5. The method for in situ nucleic acid detection of intracellular Mycobacterium tuberculosis based on CRISPR / Cas as described in claim 1, characterized in that, The CRISPR / Cas12a system includes Cas12a protein, crRNA, and a single-stranded DNA fluorescent probe, wherein 100 nM of Cas12a protein, 100 nM of crRNA, and 1500 nM of single-stranded DNA fluorescent probe are incubated at 37°C for 20-40 min.

6. The method for in situ nucleic acid detection of intracellular Mycobacterium tuberculosis based on CRISPR / Cas as described in claim 1, characterized in that, The different types of bacteria mentioned in step S3 are H37Ra, BCG, Mycobacterium smegmatis, Mycobacterium abscessus, Mycobacterium avium, Mycobacterium kansasii, Escherichia coli, or Staphylococcus aureus.

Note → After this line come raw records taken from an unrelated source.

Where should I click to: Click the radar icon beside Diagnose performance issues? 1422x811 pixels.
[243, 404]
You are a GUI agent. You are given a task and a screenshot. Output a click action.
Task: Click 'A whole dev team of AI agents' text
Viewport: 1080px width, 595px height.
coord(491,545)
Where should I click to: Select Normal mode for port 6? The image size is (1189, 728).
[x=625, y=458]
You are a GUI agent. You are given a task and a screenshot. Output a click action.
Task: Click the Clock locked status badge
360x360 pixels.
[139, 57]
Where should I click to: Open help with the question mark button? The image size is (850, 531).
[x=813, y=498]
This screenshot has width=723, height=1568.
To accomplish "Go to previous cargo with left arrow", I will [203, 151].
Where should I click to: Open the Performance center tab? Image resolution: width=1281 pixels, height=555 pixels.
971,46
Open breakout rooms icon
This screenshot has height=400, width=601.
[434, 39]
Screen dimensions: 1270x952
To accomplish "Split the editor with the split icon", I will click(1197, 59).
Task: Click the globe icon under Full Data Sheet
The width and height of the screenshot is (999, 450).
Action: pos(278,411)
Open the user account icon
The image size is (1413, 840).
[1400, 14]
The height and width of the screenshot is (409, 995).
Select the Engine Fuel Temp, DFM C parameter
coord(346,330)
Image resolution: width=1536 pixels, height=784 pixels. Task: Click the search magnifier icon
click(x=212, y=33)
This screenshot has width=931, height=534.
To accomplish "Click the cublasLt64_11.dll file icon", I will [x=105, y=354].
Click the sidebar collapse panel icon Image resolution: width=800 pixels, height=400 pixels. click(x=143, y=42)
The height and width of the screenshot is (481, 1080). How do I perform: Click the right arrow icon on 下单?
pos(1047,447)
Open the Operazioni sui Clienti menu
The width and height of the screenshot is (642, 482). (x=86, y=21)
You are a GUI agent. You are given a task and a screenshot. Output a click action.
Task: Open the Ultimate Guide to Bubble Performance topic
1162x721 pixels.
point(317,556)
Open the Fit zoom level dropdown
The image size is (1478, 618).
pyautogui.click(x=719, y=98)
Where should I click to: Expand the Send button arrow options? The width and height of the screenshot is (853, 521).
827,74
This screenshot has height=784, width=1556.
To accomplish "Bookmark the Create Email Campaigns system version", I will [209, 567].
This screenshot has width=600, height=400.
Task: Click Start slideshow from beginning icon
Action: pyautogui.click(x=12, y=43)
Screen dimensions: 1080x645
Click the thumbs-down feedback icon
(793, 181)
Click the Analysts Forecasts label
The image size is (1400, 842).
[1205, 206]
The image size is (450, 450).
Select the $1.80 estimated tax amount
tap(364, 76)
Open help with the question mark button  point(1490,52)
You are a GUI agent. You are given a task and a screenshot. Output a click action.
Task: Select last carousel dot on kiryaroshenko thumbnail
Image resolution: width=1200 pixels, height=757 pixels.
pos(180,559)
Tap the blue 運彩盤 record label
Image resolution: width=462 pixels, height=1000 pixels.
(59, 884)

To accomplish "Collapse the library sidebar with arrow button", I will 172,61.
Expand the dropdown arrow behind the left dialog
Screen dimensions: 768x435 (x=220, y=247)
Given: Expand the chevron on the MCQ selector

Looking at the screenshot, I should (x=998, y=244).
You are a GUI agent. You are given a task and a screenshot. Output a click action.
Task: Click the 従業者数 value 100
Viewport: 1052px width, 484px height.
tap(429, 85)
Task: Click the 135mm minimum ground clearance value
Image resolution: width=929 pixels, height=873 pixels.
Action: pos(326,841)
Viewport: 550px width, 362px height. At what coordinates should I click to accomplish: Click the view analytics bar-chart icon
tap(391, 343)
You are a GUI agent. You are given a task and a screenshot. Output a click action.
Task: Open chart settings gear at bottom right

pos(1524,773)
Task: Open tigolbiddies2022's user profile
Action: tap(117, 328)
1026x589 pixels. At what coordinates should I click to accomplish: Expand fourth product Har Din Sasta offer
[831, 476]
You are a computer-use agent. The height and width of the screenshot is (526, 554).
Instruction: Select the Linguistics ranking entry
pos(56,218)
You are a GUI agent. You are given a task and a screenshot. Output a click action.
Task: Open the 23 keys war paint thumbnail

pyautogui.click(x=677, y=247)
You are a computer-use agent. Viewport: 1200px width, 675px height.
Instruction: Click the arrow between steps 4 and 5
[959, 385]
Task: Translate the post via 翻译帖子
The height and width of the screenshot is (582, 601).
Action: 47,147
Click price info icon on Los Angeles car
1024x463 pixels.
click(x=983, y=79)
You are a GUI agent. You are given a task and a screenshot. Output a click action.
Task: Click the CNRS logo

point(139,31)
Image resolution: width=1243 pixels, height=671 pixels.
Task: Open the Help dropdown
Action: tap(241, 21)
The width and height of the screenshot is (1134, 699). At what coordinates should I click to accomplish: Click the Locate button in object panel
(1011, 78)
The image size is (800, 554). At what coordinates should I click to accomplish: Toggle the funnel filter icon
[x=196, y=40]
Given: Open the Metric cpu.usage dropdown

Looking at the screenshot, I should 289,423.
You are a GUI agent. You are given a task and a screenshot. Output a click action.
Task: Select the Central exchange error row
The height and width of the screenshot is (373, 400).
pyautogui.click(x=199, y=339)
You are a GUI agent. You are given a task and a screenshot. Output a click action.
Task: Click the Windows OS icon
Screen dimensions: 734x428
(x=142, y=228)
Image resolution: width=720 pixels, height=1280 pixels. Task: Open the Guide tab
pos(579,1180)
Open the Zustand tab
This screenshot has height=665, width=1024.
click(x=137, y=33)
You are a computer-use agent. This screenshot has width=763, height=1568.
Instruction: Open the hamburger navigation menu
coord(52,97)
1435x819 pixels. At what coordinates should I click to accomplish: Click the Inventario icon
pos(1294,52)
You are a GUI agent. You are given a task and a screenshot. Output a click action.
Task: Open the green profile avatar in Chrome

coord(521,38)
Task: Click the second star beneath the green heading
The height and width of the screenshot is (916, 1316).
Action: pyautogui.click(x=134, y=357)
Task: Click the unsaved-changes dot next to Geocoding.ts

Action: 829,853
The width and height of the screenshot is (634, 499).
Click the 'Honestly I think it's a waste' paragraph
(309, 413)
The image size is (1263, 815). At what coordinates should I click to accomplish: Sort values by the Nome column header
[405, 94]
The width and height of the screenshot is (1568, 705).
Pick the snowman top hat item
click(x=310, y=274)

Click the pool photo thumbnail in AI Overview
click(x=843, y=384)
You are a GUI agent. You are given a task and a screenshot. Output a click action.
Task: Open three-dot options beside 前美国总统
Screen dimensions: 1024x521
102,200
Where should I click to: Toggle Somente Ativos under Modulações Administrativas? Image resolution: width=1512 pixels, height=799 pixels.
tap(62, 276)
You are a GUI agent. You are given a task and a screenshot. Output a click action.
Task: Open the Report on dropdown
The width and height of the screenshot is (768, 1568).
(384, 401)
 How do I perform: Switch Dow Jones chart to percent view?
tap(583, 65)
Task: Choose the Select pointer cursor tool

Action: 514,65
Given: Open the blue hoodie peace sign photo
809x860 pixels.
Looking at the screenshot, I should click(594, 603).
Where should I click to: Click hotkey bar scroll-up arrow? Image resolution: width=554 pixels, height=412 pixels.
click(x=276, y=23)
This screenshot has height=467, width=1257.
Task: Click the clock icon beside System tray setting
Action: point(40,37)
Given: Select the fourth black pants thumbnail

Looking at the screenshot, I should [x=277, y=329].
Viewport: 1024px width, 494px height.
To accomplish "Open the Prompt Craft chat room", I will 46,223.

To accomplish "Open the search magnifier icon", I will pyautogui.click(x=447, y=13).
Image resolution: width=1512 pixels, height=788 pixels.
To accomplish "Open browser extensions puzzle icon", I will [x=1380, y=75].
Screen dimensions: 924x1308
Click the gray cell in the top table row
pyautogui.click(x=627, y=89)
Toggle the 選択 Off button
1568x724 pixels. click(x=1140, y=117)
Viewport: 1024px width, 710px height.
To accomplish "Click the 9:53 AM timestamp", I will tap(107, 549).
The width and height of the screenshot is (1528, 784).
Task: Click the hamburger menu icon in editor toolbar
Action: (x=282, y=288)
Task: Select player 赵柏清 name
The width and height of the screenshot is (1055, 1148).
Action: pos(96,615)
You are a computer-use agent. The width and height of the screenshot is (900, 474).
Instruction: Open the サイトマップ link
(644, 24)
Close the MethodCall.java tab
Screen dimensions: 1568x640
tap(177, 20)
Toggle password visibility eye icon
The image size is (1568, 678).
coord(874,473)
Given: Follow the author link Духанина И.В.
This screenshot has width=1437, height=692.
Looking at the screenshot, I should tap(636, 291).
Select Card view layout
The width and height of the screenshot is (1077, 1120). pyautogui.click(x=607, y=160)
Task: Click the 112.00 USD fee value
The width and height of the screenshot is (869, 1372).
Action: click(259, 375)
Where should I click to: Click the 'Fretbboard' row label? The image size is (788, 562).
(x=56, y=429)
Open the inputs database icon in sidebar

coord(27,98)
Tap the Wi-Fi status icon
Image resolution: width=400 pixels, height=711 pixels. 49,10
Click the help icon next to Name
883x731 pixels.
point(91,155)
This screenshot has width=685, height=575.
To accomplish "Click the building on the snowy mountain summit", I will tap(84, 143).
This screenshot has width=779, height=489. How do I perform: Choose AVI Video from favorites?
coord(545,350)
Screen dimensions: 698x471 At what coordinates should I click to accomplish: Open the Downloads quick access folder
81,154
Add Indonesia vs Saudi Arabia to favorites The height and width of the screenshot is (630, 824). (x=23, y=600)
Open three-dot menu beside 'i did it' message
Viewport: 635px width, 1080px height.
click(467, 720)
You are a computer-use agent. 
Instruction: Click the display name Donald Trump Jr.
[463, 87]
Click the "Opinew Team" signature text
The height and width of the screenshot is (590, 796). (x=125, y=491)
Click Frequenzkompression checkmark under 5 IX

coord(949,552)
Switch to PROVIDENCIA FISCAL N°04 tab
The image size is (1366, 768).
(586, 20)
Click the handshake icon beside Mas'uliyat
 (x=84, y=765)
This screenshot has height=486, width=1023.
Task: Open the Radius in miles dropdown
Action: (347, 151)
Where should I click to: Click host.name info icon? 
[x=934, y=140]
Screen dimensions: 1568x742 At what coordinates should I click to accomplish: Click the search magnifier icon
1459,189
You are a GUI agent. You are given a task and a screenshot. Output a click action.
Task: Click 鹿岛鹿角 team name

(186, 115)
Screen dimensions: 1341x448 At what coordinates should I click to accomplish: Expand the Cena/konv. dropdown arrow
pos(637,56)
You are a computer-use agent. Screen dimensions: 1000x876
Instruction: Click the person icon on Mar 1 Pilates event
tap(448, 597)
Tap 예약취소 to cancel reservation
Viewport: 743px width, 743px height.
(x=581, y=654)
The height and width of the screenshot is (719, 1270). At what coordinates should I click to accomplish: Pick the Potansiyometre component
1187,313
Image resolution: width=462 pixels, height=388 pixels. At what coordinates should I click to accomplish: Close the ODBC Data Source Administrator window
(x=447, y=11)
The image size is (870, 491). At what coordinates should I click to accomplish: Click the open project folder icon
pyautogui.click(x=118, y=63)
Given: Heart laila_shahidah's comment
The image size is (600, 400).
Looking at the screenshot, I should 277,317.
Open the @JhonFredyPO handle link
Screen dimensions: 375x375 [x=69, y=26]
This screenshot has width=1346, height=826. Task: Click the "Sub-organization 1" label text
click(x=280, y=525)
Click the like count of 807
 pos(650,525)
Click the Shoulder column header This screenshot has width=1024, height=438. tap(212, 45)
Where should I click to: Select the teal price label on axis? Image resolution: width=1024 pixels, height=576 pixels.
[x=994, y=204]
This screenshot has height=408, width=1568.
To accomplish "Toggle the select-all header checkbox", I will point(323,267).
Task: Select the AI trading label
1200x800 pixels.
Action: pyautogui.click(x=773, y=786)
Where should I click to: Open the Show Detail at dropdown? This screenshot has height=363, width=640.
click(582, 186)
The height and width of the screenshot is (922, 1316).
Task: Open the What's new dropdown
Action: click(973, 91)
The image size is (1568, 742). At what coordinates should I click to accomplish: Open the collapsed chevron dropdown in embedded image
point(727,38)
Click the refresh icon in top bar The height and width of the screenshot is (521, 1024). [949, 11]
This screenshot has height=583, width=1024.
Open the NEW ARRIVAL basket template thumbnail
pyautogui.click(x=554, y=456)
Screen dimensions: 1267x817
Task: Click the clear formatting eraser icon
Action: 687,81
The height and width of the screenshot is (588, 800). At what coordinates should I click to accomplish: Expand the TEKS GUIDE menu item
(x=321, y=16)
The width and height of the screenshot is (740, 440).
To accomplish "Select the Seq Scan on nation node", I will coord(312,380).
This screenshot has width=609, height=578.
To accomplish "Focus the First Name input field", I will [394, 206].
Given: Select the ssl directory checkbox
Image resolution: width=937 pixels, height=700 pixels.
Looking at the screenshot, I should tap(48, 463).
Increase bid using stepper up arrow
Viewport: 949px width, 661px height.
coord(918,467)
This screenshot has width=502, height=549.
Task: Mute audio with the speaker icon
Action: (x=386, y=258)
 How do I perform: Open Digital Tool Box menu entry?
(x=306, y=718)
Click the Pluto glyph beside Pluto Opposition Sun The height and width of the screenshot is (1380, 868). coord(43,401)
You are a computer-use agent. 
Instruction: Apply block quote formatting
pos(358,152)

7. The method for in situ nucleic acid detection of intracellular Mycobacterium tuberculosis based on CRISPR / Cas as described in claim 1, characterized in that, Step S4 specifically includes the following steps: S4. The attenuated strain of Mycobacterium tuberculosis and the DNA fluorescently labeled probe were co-incubated at 37°C for 2 hours. The unbound probes were washed and centrifuged to remove them. Macrophages were then infected and co-incubated at 37°C for 4 hours. Uninfected bacteria were removed by washing with PBS and then treated with trypsin to obtain infected cells. The volume ratio of the macrophage cell culture medium to the CRISPR / Cas12a system is 1:(1-100).

8. The method for in situ nucleic acid detection of intracellular Mycobacterium tuberculosis based on CRISPR / Cas as described in claim 1, characterized in that, Step S5 specifically includes the following steps: S5. Using electroporation, the CRISPR / Cas12a system was electroporated into infected macrophages at different ratios, co-incubated at 37°C, and the fluorescence signal intensity was monitored at different time points using an enzyme-linked immunosorbent assay (ELISA) reader. The volume ratio of the macrophage cell culture medium to the CRISPR / Cas12a system is 1:(1-10).

9. The method for in situ nucleic acid detection of intracellular Mycobacterium tuberculosis based on CRISPR / Cas as described in claim 2, characterized in that, The volumes of the CRISPR / Cas12a system, the RPA isothermal amplification system, and the RPA buffer are (2-8):(40-50):(1-4).

10. The application of the CRISPR / Cas-based in situ nucleic acid detection method for intracellular Mycobacterium tuberculosis as described in any one of claims 1-9 in real-time in situ imaging.